§ **REQUIREMENT**: Duplicate everything in the items below, from the line containing "The image size" down to the line containing "Click the browser back navigation arrow", with both of those lines included. Leave the pictures out of your answer.

§ **EXCERPTED RECORDS**:
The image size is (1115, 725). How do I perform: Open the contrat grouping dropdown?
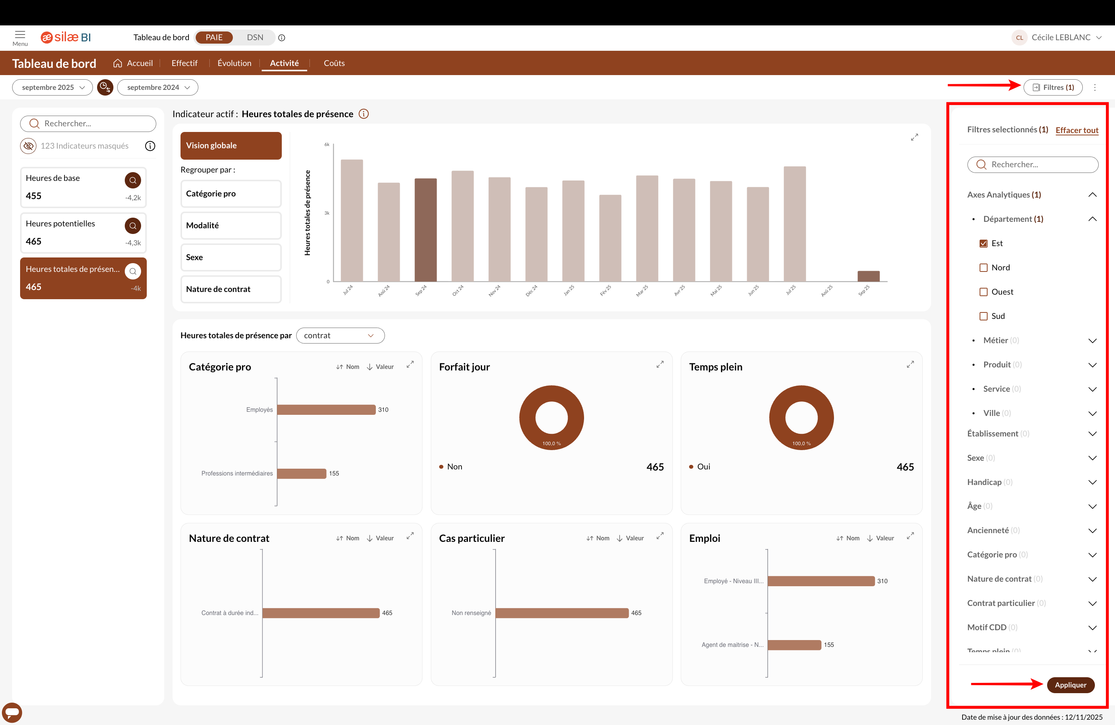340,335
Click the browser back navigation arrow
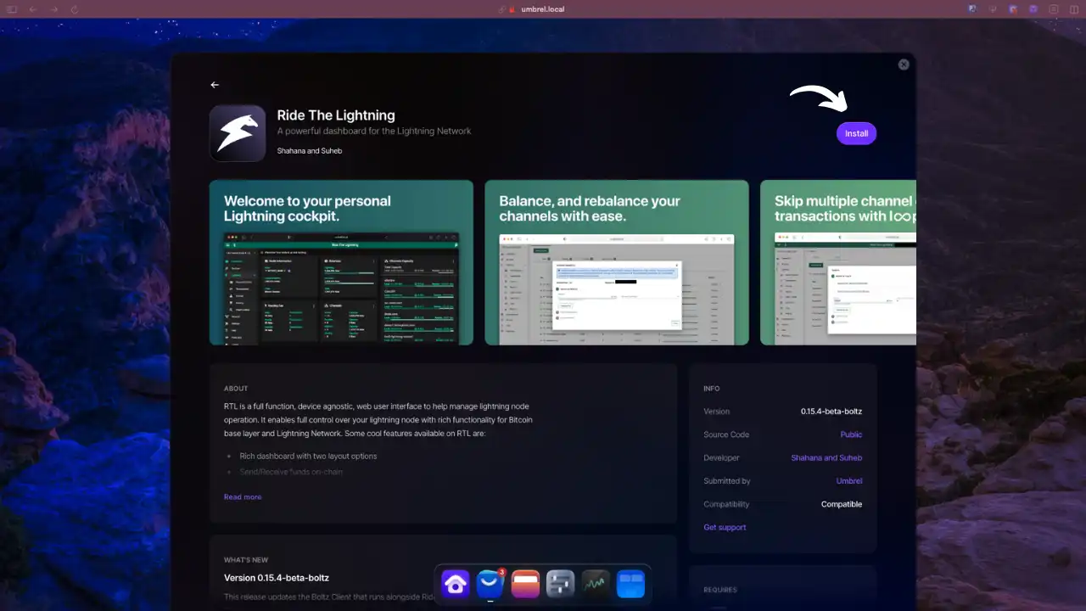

---

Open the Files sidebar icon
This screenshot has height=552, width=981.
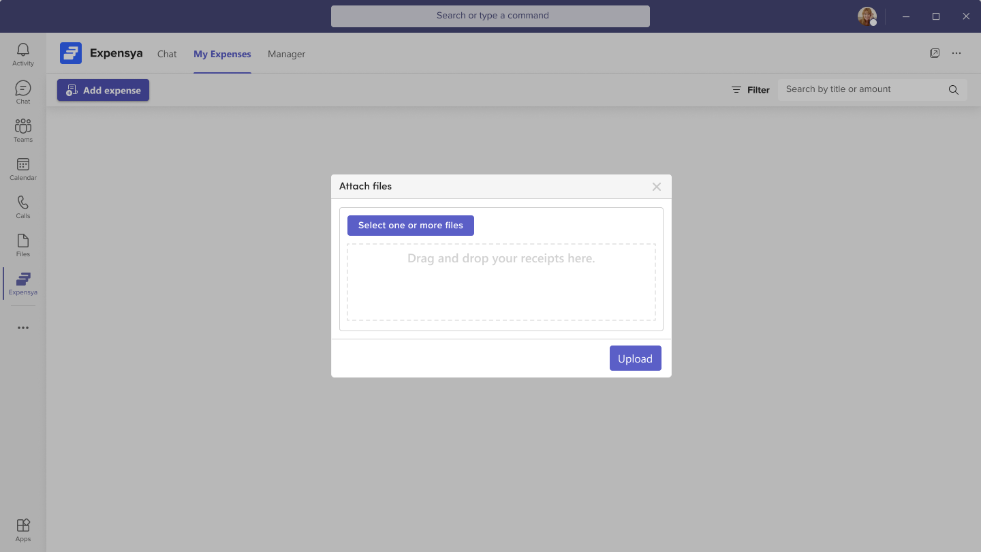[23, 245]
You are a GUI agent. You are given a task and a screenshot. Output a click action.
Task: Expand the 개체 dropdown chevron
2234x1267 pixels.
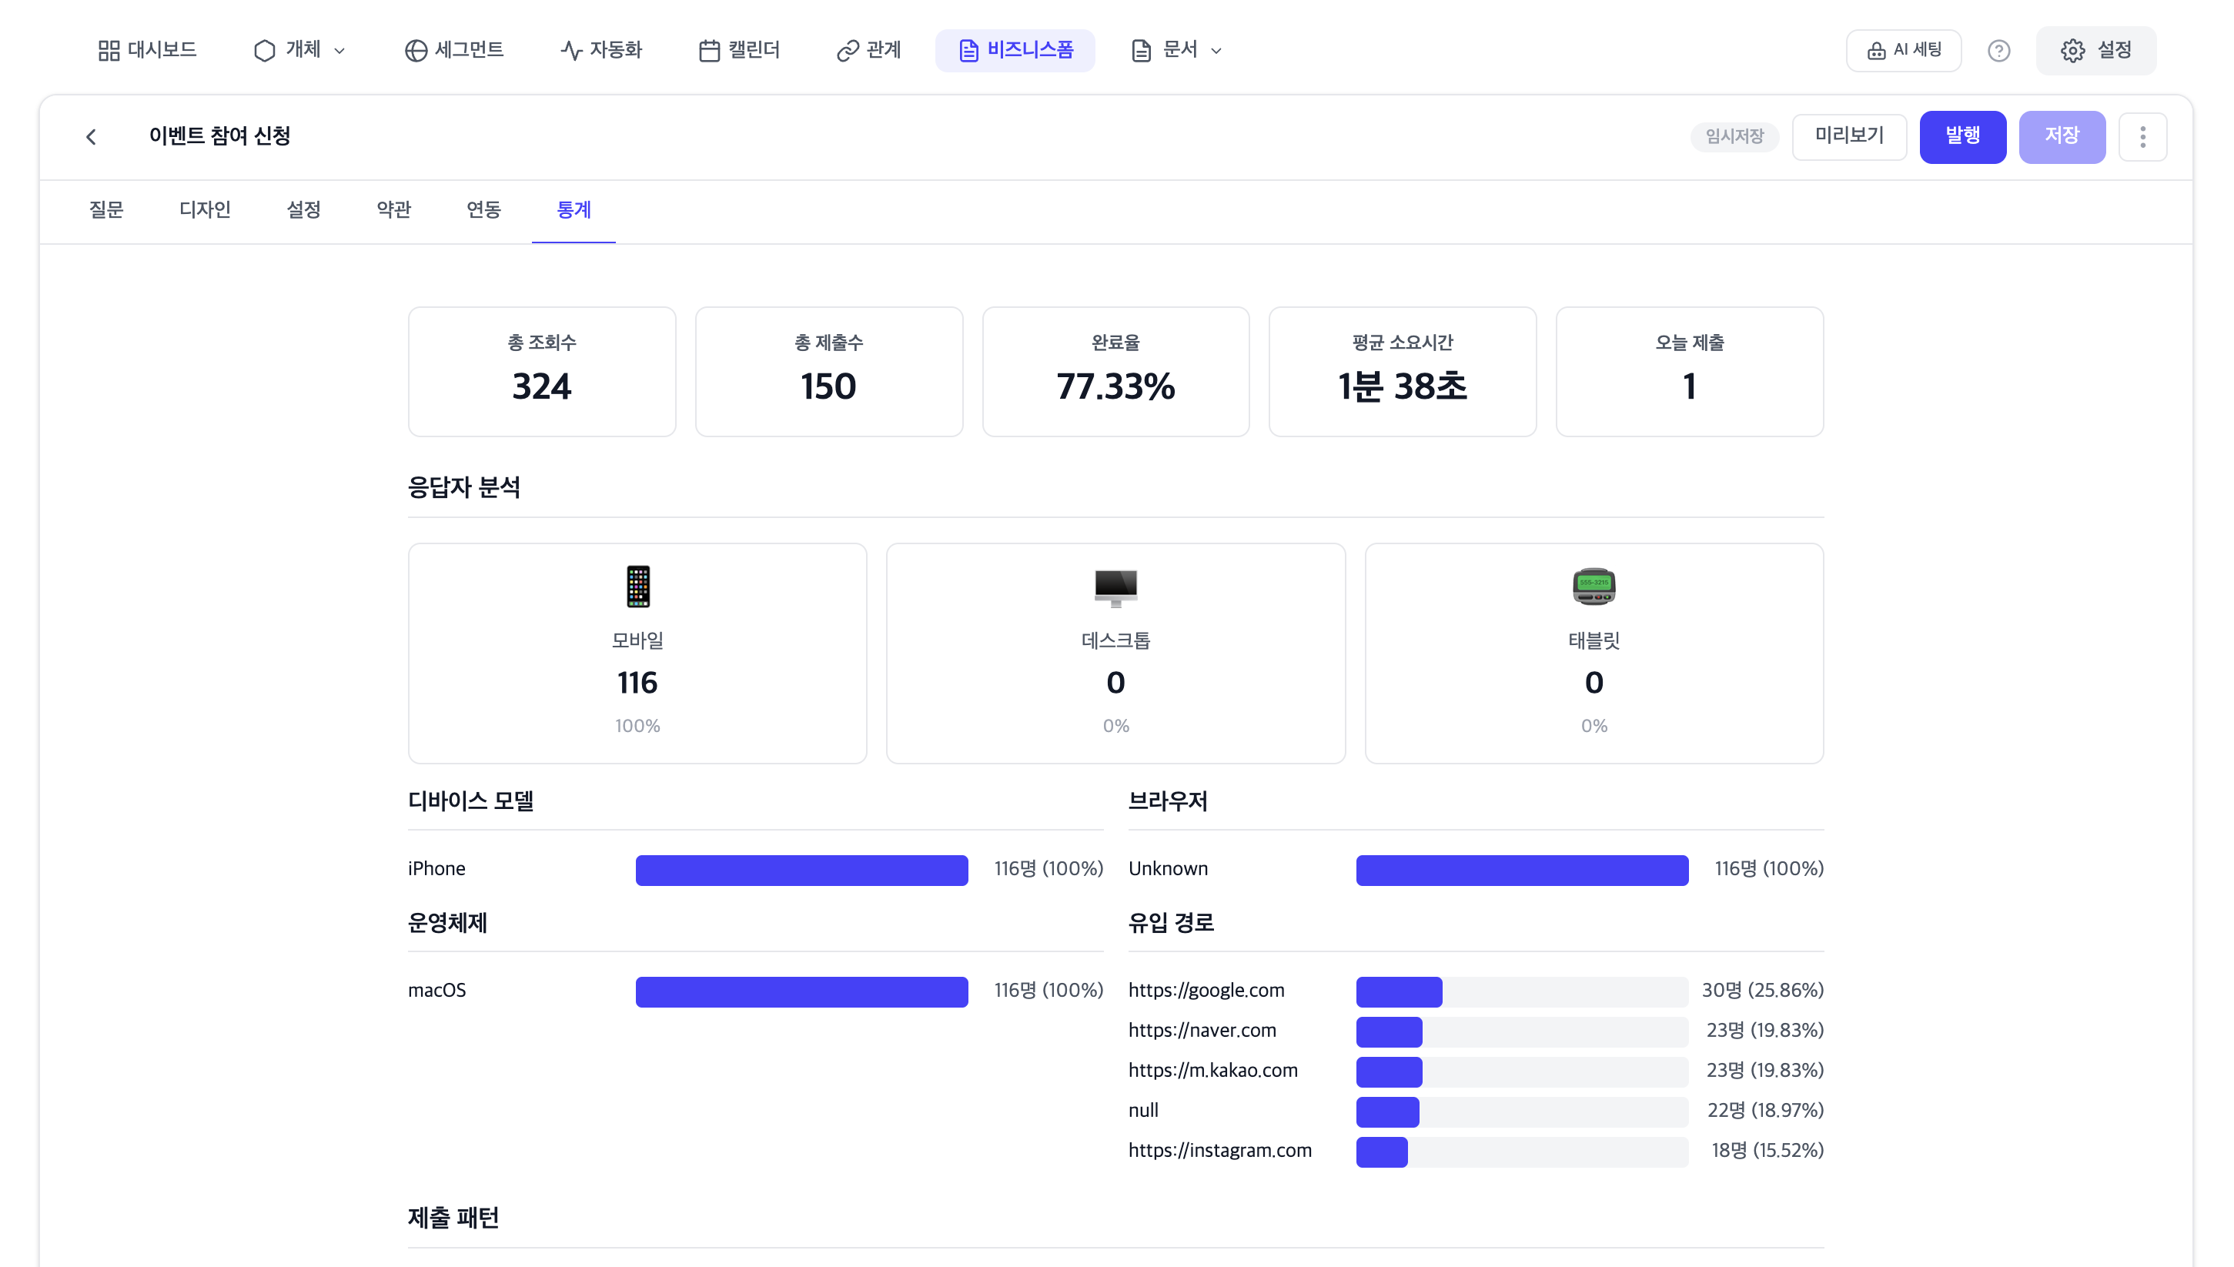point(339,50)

§ **FINAL ANSWER**:
The image size is (1115, 725). How do I perform: Open the contrat grouping dropdown?
340,335
Click the browser back navigation arrow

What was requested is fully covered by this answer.